— start —
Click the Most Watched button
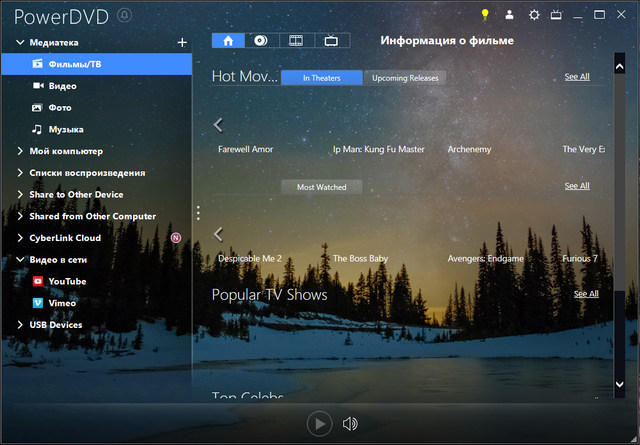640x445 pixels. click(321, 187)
— end —
— start —
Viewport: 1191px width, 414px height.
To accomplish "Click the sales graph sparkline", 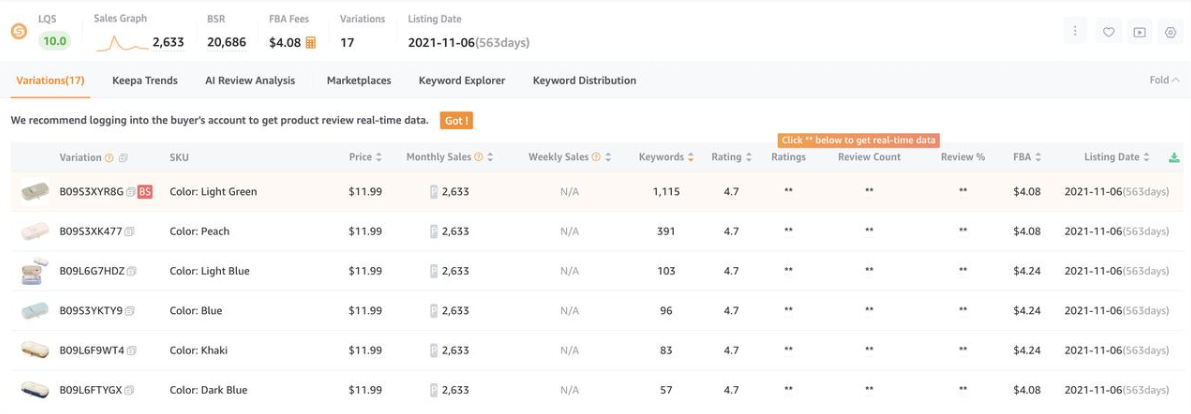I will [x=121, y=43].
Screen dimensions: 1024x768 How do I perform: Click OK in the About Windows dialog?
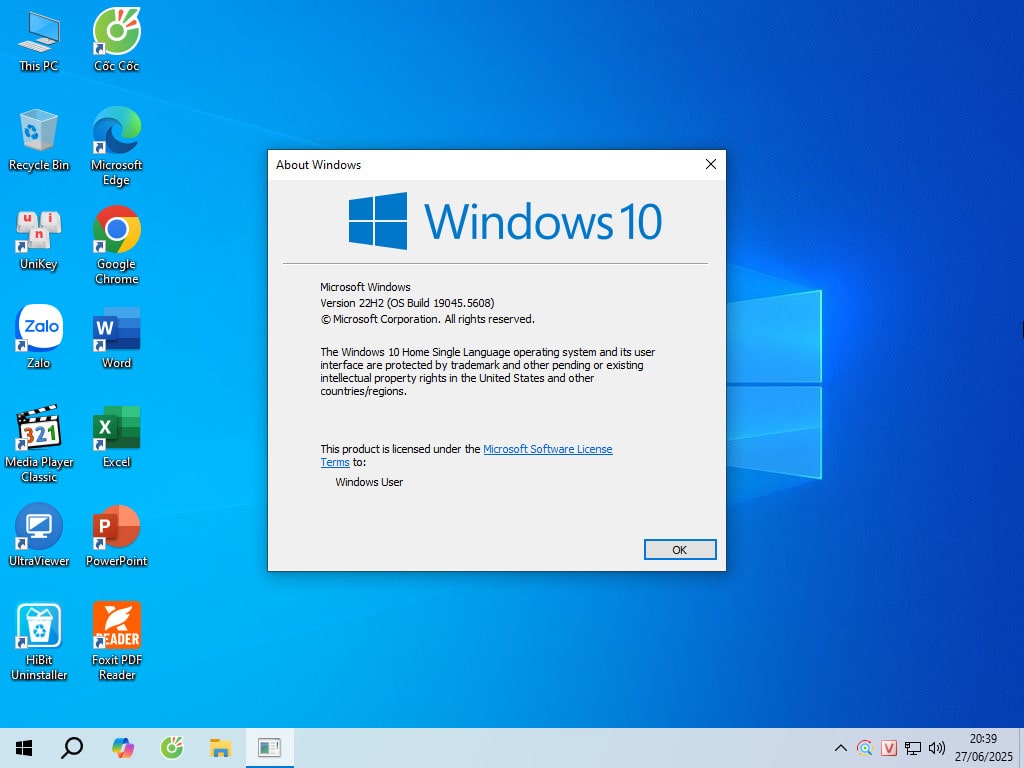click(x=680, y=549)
— end —
▶ _EXERCISE_
Write out everything in the entries above from the line containing "Screen dimensions: 1024x768" down to the line containing "click(x=680, y=549)", and leave the pictures out.

▶ _IN RESPONSE_
Screen dimensions: 1024x768 How do I perform: Click OK in the About Windows dialog?
click(x=680, y=549)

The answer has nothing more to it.